[Entries taken from a collection]

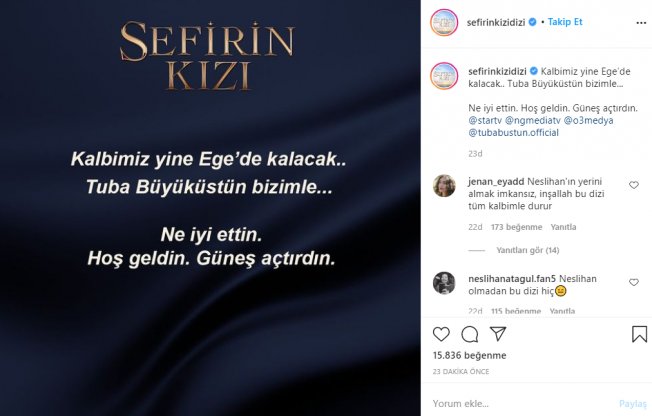Like the post with the heart icon
This screenshot has height=416, width=652.
tap(441, 334)
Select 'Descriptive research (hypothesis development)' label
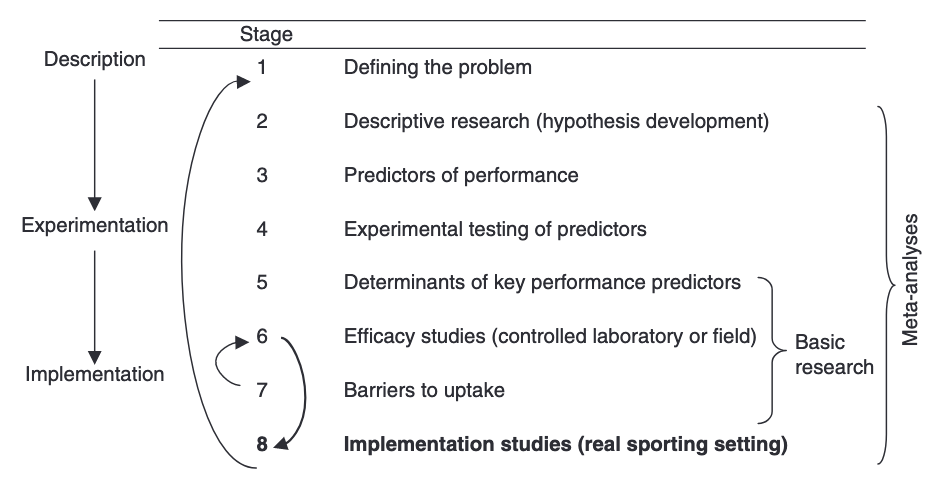 [x=556, y=122]
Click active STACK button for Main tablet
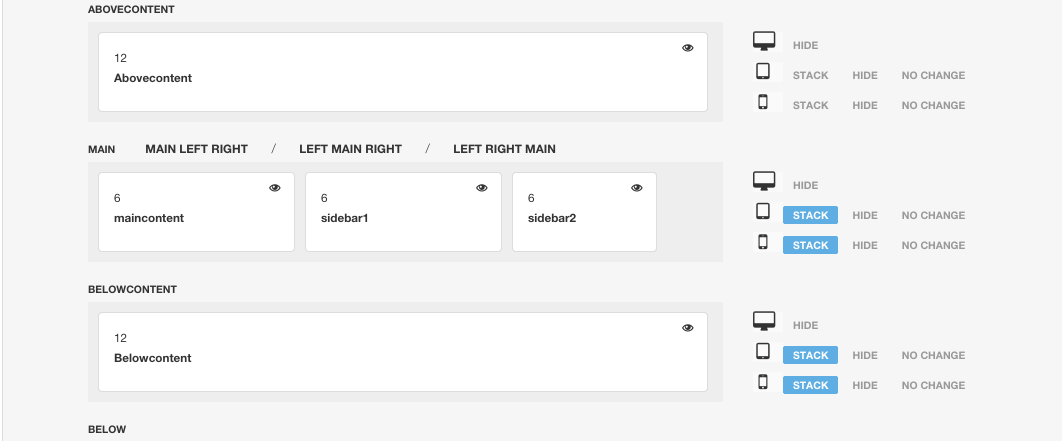 pyautogui.click(x=810, y=215)
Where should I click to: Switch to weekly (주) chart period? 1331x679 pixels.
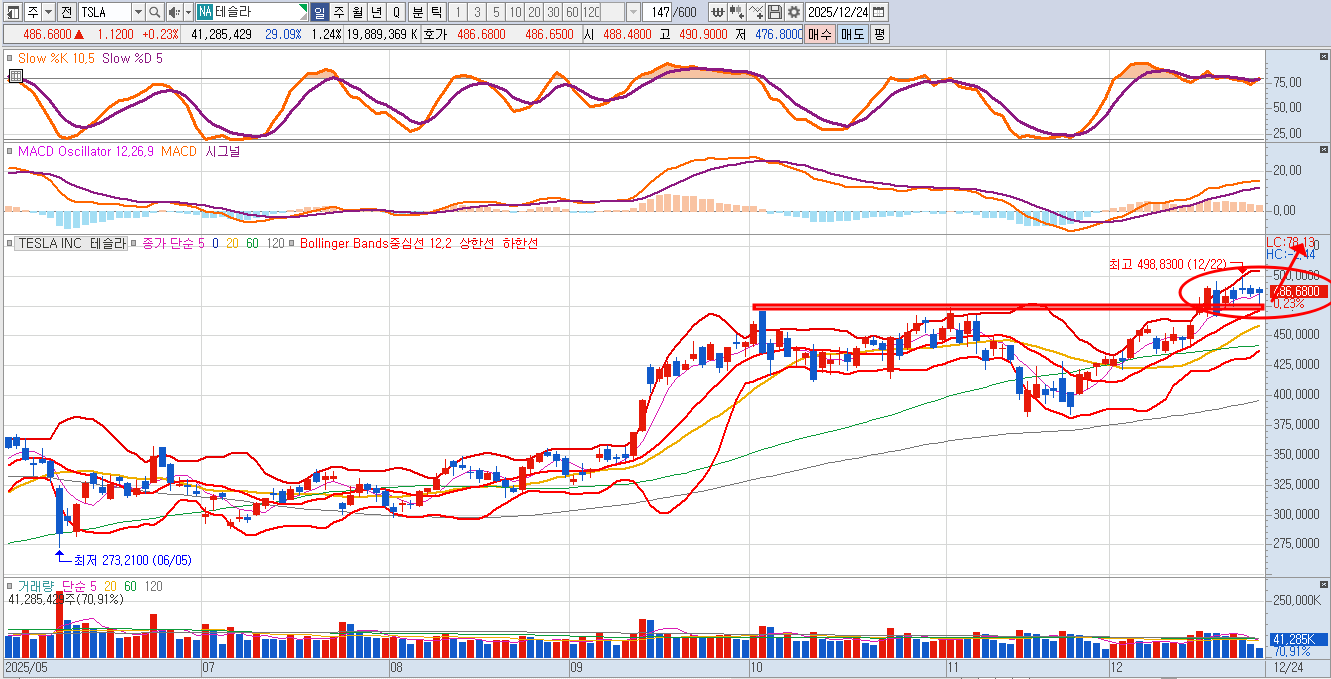tap(338, 12)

(WHAT YOU NEED TO DO):
Which lines run from the one containing "Select 'Descriptive research" to the end of the entries above? Write them out exactly, leaving out every picture.

(TASK SOLUTION):
Select 'Descriptive research (hypothesis development)' label
 [x=556, y=122]
Click active STACK button for Main tablet
 pyautogui.click(x=810, y=215)
Where should I click to: Switch to weekly (주) chart period? 1331x679 pixels.
tap(338, 12)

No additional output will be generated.